__TASKS AND EXERCISES__.
1: In the Weaky post, who managed Ralph Cioffi's hedge fund at Bear Stearns alongside him?
2: From the Weaky post, transcribe the passage that begins at the words "At indeterminate times" and stops after "mistakes another day.".

At indeterminate times The Weakonomist will award people, companies, or groups with a Weaky.  Its our version of the Darwin Awards for those that make bad moves with money.  Sadly, most of these people will live to make more mistakes another day. 

You know… awarding a Weaky to someone else in the financial services industry is bittersweet.  It forces me to admit not everyone in my environment is honest but its also great to bash “the suits” that make the rest of my industry look bad.

wiggumToday Ralph Cioffi, who we mentioned earlier this week, gets the Weaky.  Ralph, likely related to Ralph Wiggum (pictured), was arrested in June for defrauding investors in his hedge fund at Bear Stearns along with his fellow manager Matthew Tannin.  I’ve grown quite fond of the three mistake rule to qualify for the award so let us break it down.

Mistake #1:
Ralph along with Matt were hedge fund managers of two funds with obviously misleading names: “High-Grade Structured Credit Strategies” and “High-Grade Structured Credit Strategies Enhanced Leverage”.  In plain English the names of these funds would be “Buying risky sub-prime loans using other loans so you only need to put down a few bucks” and “Buying risky sub-prime loans using MORE loans so you only need to put down even less bucks”.  I’m sure this was an exciting opportunity at the time but from the get-go they were not transparent.

Mistake #2:
If you remember from earlier this week, I told you Ralph realized in March or April of 2007 the sub-prime market was toast.  Astute guy no doubt, as an honorable man he would have told the investors in the funds to pull out.  Liquidate the funds and close shop before everyone else notices the problem.  Honorable Ralph is not, instead he told investors its all gravy and there’s nothing to worry about.

__EXCERPTED RECORDS__.
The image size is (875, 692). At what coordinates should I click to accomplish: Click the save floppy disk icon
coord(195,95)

--

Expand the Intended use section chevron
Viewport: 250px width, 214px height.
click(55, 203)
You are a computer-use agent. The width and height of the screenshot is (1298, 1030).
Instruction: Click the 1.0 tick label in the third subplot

__EXERCISE RESPONSES__.
1: Matthew Tannin

2:
At indeterminate times The Weakonomist will award people, companies, or groups with a Weaky.  Its our version of the Darwin Awards for those that make bad moves with money.  Sadly, most of these people will live to make more mistakes another day.